● What this exercise asks:
A – According to the passage on U.S. democracy promotion, what should the next administration do immediately about Cuba?
B – Extend the passage on U.S. democracy promotion past its final sentence.

Part of the tragedy is that Washington has made things worse, not better. The Bush administration was right that spreading democracy would advance the U.S. national interest—that truly democratic states would be more responsible, peaceful and law-abiding and so become better contributors to international security. But the administration's unilateral and self-righteous approach led it to overestimate U.S. power and rush the dynamics of change, while exposing itself to charges of hypocrisy with its use of torture and the abuse of due process in the war on terror. Instead of advancing freedom and democracy in the Middle East, 2005 and 2006 witnessed a series of embarrassing shocks: Hamas winning in the Palestinian territories and Islamist parties winning in Iraq; Hizbullah surging in Lebanon and the Muslim Brotherhood surging in Egypt. After a brief moment of optimism, the United States backed away and Middle Eastern democrats grew embittered.

The new American administration will have to fashion a fresh approach—and fast. That will mean setting clear priorities and bringing objectives into alignment with means. The United States does not have the power, resources or moral standing to quickly transform the world's entrenched dictatorships. Besides, isolating and confronting them never seems to work: in Cuba, for example, this policy has been a total failure. This does not mean that the United States should not support democratic change in places like Cuba, Burma, Iran and Syria. But it needs a more subtle and sophisticated approach.

The best strategy would be to open up such places to the freer flow of people, goods, ideas and information. The next administration should therefore start by immediately lifting the self-defeating embargo on Cuba. It should offer to establish full diplomatic ties with Havana and free flows of trade and investment in exchange for a Cuban commitment to improve human rights. Washington should also work with Tehran to hammer out a comprehensive deal that would lift economic sanctions, renounce the use of force to effect regime change and incorporate Iran into the WTO, in exchange for a verifiable halt to nuclear-weapons development, more responsible behavior on Iraq and terrorism, and improved human-rights protection and monitoring. Critics will charge that talking to such odious governments only legitimizes them. In fact, engaging closed societies is the best way to foster democratic change.

● Information supplied:

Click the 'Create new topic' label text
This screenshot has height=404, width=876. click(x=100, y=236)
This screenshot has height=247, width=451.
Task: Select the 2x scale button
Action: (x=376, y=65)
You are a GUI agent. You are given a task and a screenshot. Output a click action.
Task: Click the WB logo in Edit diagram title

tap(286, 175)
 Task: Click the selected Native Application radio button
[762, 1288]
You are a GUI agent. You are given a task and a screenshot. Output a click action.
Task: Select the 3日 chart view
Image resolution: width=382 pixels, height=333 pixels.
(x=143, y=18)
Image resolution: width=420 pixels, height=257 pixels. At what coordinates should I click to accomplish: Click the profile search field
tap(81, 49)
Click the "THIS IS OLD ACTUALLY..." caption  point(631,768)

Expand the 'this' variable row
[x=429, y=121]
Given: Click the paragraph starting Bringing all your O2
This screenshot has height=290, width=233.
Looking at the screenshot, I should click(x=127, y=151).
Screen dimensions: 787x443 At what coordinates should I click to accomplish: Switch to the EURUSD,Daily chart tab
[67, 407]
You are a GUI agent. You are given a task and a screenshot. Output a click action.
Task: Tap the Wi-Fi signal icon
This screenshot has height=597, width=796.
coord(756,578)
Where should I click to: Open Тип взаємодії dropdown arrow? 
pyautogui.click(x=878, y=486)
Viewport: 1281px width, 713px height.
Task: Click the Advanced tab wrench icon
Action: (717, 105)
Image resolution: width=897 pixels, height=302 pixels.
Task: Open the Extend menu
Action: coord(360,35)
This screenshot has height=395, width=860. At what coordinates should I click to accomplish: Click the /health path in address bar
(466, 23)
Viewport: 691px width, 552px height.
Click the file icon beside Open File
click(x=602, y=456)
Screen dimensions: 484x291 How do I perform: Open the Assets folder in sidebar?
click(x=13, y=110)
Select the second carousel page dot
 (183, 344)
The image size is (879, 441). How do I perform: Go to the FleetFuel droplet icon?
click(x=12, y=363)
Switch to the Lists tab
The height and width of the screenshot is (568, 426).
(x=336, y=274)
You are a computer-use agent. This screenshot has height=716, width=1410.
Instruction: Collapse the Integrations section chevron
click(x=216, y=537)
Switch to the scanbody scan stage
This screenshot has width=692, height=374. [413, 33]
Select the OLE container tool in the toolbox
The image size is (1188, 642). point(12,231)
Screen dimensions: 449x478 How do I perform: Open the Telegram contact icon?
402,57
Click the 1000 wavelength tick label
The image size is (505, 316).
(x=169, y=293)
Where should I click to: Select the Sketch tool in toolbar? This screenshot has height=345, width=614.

● Outputs:
A – Lift the embargo on Cuba.

B –
At the same time, the United States should continue to support diaspora groups that seek peaceful democratic change back home, and should expand international radio broadcasting, through the Voice of America and more specialized efforts, that transmits independent news and information as well as democratic values and ideas.

In the near term, however, Washington must focus on shoring up existing democracies. Fragile states need assistance to help them adjust to the shocks of the current economic crisis. But they also need deep reforms to strengthen their democratic institutions and improve governance. This will require coordinated help from America and its Western allies to do three things.

First, they must ramp up technical assistance and training programs to help the machinery of government—parliaments, local authorities, courts, executive agencies and regulatory institutions—work more transparently and deliver what people want: the rule of law, less corruption, fair elections and a government that responds to their economic and social needs. This also means strengthening democratic oversight.

Second, we know from experience that these kinds of assistance don't work unless the political leaders on the receiving end are willing to let them. So we need to generate strong incentives for rulers to opt for a different logic of governance, one that defines success as delivering development and reducing poverty rather than skimming public resources and buying support or rigging elections. This will mean setting clear conditions that will have to be met before economic and political aid is doled out to governments.

The third priority is to expand assistance to independent organizations, mass media and think tanks in these fragile states that will increase public demand for better governance and monitor what governments do. This means aiding democratic professional associations, trade unions, chambers of commerce, student groups and organizations devoted to human rights, women's rights, transparency, civic education, election monitoring and countless other democratic activities. Ordinary people must be educated to know their rights and responsibilities as citizens—and be ready to defend them.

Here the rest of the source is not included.